In an alternative example, the step S230 may be performed by a processor invoking a corresponding instruction stored in the memory, or may be performed by a transition blur processing module 650 executed by the processor.

According to the image processing method of the above embodiment of the present application, the still image or the video frame image to be processed is detected in various manners, and the target object information in the still image or the video frame image is determined, according to the determined target object information and the object contour template. Obtaining a foreground area, a background area, and a transition area in the image to be processed, and then blurring the background area and/or the foreground area, and performing a blurring process on the transition area, so as to pass the static image Or the target object information detected by the video frame image to automatically determine the foreground area, the background area, and the transition area that need to perform the blurring process without the user manually marking the area to be subjected to the blurring process or manually performing the blurring (blurring) ) operation, improve the convenience and accuracy of the operation, and make the blur effect more natural.

3 is a flow chart of an image processing method according to still another embodiment of the present application. The image processing method of the present embodiment will be described below with an example in which a person is a target object. Here, the face key point is used as the face information. It should be noted that the face key point is only a feasible implementation manner of the embodiment of the present application, and the face information may further include face location information, face size information, and face angle information. Any one or more of the others. Referring to FIG. 3, the image processing method of this embodiment includes:

At step S310, face information is detected from the image to be processed.

According to an implementation manner, the face key point is detected from the image to be processed by the pre-trained key point positioning model, and the detected face key point is used as the face information. An exemplary method of training a keypoint location model will be described later. Although there are differences in body type between individuals as individuals, they have commonality from the outline of the overall figure, for example, the head is elliptical and the torso is roughly triangular. 4 is a schematic diagram of an exemplary character outline template including a human body and a face contour template including a human face in the embodiment of the present application. In addition, since the person being photographed may be in a plurality of different angles and distances during the shooting of the person, it is also possible to preset a plurality of character contour templates such as a face, a half body, a portrait, a side body, etc., for matching from different shooting distances. Or the image to be processed captured by the shooting angle. Therefore, at this step S310, face angle information can also be detected from the image to be processed.
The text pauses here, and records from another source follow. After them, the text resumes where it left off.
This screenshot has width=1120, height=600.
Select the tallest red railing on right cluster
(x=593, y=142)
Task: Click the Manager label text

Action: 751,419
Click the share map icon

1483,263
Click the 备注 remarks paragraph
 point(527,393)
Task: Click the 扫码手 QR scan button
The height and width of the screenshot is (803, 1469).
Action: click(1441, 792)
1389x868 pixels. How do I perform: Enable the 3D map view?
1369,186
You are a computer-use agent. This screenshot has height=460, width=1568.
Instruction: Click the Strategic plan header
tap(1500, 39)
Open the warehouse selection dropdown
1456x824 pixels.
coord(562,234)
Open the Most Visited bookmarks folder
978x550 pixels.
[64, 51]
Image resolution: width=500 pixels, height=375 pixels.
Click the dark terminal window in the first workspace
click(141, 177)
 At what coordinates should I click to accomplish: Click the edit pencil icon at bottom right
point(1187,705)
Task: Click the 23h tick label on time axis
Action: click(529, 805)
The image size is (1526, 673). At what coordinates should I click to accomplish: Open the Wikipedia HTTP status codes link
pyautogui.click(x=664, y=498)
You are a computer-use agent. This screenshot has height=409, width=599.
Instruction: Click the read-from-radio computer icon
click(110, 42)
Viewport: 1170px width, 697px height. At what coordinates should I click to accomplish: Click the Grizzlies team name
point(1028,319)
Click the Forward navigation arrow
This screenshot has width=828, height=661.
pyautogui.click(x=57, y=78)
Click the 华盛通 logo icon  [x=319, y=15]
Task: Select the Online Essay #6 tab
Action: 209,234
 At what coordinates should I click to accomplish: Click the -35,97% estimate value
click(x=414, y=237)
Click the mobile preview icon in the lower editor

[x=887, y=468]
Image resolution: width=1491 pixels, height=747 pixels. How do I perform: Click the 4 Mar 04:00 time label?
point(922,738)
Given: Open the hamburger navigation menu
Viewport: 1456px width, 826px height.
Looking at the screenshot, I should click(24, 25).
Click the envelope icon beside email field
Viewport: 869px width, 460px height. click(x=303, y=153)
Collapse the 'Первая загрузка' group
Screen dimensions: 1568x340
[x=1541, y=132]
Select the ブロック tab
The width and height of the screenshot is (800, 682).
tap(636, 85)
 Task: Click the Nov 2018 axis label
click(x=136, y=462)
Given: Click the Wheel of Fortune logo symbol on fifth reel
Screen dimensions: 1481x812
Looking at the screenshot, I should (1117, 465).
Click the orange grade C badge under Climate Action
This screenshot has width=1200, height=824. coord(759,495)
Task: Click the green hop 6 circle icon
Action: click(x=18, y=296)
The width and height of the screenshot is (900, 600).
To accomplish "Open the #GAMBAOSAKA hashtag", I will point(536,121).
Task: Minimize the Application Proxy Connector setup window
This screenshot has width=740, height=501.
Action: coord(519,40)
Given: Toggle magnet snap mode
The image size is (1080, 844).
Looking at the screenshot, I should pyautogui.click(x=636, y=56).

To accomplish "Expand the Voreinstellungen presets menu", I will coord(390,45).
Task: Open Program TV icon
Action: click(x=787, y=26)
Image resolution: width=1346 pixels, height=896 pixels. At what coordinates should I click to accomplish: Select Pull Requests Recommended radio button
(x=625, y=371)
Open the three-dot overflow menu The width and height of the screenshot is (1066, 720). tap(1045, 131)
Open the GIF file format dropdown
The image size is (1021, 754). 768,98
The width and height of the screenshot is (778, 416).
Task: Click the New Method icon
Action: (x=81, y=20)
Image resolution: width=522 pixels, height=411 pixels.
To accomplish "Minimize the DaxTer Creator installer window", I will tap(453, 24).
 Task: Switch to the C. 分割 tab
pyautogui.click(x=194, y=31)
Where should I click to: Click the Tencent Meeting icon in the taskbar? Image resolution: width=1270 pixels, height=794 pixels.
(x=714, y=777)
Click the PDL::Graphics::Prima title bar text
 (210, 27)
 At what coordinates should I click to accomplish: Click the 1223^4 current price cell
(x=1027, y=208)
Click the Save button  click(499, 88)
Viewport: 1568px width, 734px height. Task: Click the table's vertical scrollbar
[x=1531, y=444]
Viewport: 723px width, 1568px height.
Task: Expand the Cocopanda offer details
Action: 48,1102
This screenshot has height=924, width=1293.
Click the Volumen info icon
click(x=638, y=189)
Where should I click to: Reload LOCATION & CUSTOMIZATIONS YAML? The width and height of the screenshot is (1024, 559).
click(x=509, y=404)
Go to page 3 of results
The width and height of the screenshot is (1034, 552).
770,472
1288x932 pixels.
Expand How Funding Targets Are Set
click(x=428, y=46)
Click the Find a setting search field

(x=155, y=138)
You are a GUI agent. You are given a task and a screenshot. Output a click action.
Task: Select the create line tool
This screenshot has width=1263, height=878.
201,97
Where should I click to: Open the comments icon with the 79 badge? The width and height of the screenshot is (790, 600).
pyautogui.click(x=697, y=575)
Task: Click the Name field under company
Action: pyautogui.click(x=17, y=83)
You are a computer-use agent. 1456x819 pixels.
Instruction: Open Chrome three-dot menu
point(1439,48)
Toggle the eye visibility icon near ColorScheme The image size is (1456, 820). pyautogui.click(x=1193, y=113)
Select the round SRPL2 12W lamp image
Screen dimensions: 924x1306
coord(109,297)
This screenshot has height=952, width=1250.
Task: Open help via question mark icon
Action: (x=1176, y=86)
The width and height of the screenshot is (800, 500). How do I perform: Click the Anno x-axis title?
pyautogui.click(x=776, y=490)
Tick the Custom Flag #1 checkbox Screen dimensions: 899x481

In an optional example, the step S310 may be performed by the processor invoking a corresponding instruction stored in the memory, or may be performed by the fourth object information determining unit 6105 being executed by the processor.

In step S320, a human body contour template corresponding to the face angle information is determined from among predetermined body contour templates.

In an alternative example, the step S320 may be performed by a processor invoking a corresponding instruction stored in the memory, or may be performed by a front background determination module 620 that is executed by the processor.

In step S330, a foreground area and a background area in the image are determined according to the face information and a predetermined human body contour template.

The processing of step S330 is similar to the processing of the foregoing step S120 or S221 to S229, and details are not described herein.

In an alternative example, the step S330 may be performed by a processor invoking a corresponding instruction stored in the memory, or may be performed by a front background determination module 620 that is executed by the processor.

In step S340, the foreground area and/or the background area are subjected to blurring processing.

This step is similar to the processing of step S130 and will not be described here.

In an alternative example, the step S340 may be performed by a processor invoking a corresponding instruction stored in the memory, or may be performed by a blurring processing module 630 executed by the processor.

According to the image processing method of the above embodiment of the present application, the face information is obtained by detecting the image to be processed, and the foreground area and the background area in the image to be processed are acquired according to the detected face information and the character outline template, and then The background area and/or the foreground area are blurred, so that when the image related to the person is processed, the foreground area and the background area that need to be processed can be automatically and accurately determined by the face information detected from the image. To perform the blurring process on the foreground area or the background area without the user manually marking the area where the blurring process is to be performed or manually performing the processing operation, improving the convenience and accuracy of the operation.

An exemplary method of training a keypoint location model is described below.

5 is a flow chart of an exemplary method of training a keypoint location model in an embodiment of the present application. Referring to FIG. 5, an exemplary method of the training keypoint location model includes:

At step S510, a first sample set is acquired, the first sample set including a plurality of unlabeled sample images.

In practical applications, an image that has been input into the model and has been marked with key position information is generally referred to as an annotated sample image. The key position information refers to the coordinate information of the key point in the image coordinate system. Optionally, the sample image may be marked in advance by manual labeling or the like.

Taking the key points of the face as an example, the key points of the face are mainly distributed in the facial organs and facial contours, such as key points of the eyes, key points of the nose, key points of the mouth, key points of the facial contour, and the like. The face key position information is the coordinate information of the face key point in the face image coordinate system. For example, the upper left corner of a sample image containing a human face is recorded as the coordinate origin, and the horizontal direction is the positive direction of the X-axis, and the vertical direction is the positive direction of the Y-axis. The face image coordinate system is established, and the i-th person is The sitting key of the face key point in the face image coordinate system is (x _i , y _i ), and the sample image obtained by the above method is the labeled sample image. Conversely, if the processing of the above-described key point position labeling is not performed on the sample image, the sample image can be understood as an unlabeled sample image. The first sample set in this step is an image set containing a plurality of the above unlabeled sample images.

In an optional example, the step S510 may be performed by a processor invoking a corresponding instruction stored in the memory, or may be performed by a sample set acquisition module 660 executed by the processor.

In step S520, based on the depth neural network, key point position annotation is performed on each of the unlabeled sample images in the first sample set to obtain a second sample set.

Wherein, the deep neural network is used for key point positioning of an image.

The deep neural network may be a convolutional neural network, but is not limited thereto. Since the deep neural network is used to locate the key points of the image, the unlabeled sample images in the first sample set are input into the deep neural network, and the key point position annotation can be realized for each unlabeled sample image. . It should be noted that the key point position labeling is to mark the key point position information (ie, coordinate information) in the unlabeled sample image.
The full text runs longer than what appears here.